Na minha infância, os brinquedos eram simples e rústicos. Um deles, o perigoso bodoque ou estilingue, apropriado para caçar passarinhos e matar lagartixas. Eu e meu irmão éramos artesãos e usuários e, no quintal de casa, Romeu acertou um beija-flor. A voz do meu pai, em tom ameno, advertiu: “Meu filho, um pássaro lindo e indefeso”. Nos entreolhamos, dividindo a culpa. Arrependimento imediato. Traumatismo permanente. Depusemos as armas e passamos a refletir sobre o valor vida.
Sob os rigores da pandemia, lembrar simples gestos ganhou enorme valor: aperto de mão, abraço, selinho e beijo sem pressa. Em contrapartida, as pessoas passaram a ser classificadas pelo grau de periculosidade ou vulnerabilidade. Profissionais da saúde deixam, quando podem, a casa dos pais; os idosos recolhem-se à solitária das quarentenas e os curados são discriminados.
Infelizmente, as incertezas do horizonte sombrio põem fogo no Brasil fragmentado em ódios tribais e dilemas dramáticos. Neste sentido, a radicalização política colocou, de um lado, o articulista da Folha Hélio Schwartzman que “torce pela morte do presidente” com base no polêmico princípio consequencialista (espécie de ética transformada em aritmética: a morte de um legitima salvar vidas de duas ou mais pessoas); de outro, o Presidente negacionista, minimizando a gripe, trata a morte como fato inevitável.
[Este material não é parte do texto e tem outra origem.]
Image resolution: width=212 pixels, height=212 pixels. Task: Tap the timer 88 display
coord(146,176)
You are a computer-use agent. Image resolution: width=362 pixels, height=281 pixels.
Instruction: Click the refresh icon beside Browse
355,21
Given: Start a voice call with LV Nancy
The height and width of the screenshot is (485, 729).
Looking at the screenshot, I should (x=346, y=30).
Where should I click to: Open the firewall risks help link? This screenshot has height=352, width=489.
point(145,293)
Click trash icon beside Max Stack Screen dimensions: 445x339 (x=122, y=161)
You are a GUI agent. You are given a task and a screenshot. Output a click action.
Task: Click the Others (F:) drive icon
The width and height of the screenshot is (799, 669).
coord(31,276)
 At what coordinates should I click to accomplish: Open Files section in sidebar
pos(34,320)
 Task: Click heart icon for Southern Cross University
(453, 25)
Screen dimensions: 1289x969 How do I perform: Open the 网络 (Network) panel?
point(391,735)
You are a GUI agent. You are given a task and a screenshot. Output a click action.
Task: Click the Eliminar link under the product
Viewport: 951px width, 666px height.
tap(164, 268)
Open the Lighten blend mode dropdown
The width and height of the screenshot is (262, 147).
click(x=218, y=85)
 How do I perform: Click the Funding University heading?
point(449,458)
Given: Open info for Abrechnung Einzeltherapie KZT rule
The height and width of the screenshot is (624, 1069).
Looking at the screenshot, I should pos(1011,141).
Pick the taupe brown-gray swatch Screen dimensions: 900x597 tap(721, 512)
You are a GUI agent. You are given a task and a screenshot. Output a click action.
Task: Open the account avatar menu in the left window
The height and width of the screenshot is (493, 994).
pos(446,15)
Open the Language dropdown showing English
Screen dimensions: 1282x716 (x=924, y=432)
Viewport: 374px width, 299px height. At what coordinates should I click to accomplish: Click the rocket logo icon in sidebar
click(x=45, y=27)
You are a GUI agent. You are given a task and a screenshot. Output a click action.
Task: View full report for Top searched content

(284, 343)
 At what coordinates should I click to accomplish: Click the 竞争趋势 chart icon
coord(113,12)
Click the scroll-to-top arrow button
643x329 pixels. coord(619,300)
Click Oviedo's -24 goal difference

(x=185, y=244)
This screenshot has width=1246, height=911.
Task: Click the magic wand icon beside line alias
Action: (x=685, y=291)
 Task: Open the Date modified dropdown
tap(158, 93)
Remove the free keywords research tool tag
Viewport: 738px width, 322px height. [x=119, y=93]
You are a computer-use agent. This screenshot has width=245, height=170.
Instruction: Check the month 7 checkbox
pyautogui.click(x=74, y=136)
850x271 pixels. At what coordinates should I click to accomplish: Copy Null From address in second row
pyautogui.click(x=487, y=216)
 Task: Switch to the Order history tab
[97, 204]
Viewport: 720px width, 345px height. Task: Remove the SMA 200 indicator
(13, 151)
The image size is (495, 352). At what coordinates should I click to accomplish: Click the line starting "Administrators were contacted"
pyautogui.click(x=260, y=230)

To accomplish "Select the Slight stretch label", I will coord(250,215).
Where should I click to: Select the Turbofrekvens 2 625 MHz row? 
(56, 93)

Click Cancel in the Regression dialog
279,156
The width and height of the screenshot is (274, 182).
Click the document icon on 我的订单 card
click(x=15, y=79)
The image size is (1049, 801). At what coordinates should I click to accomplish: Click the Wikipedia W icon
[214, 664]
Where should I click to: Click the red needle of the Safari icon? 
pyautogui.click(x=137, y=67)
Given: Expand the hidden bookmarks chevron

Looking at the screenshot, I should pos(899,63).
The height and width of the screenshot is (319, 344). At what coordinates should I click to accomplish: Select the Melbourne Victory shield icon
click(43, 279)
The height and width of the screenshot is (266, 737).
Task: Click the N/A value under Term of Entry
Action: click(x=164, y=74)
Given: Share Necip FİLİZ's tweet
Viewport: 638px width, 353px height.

Com efeito, os sobreviventes de uma tragédia em escala global têm uma indagação mais profunda do que os polemistas, quando o Bolsonaro, diante de mais de 50 mil óbitos, respondeu com uma pergunta de quatro letras “e daí?
Mais adequada seria a corajosa lição humanitária, carregada de dores, sofrimentos e dúvidas, revelada no livro “A Bailarina de Auschwitz”, e escrita pela personagem Edith Eger, diante da devastação: “Nossas vidas seguem em frente”.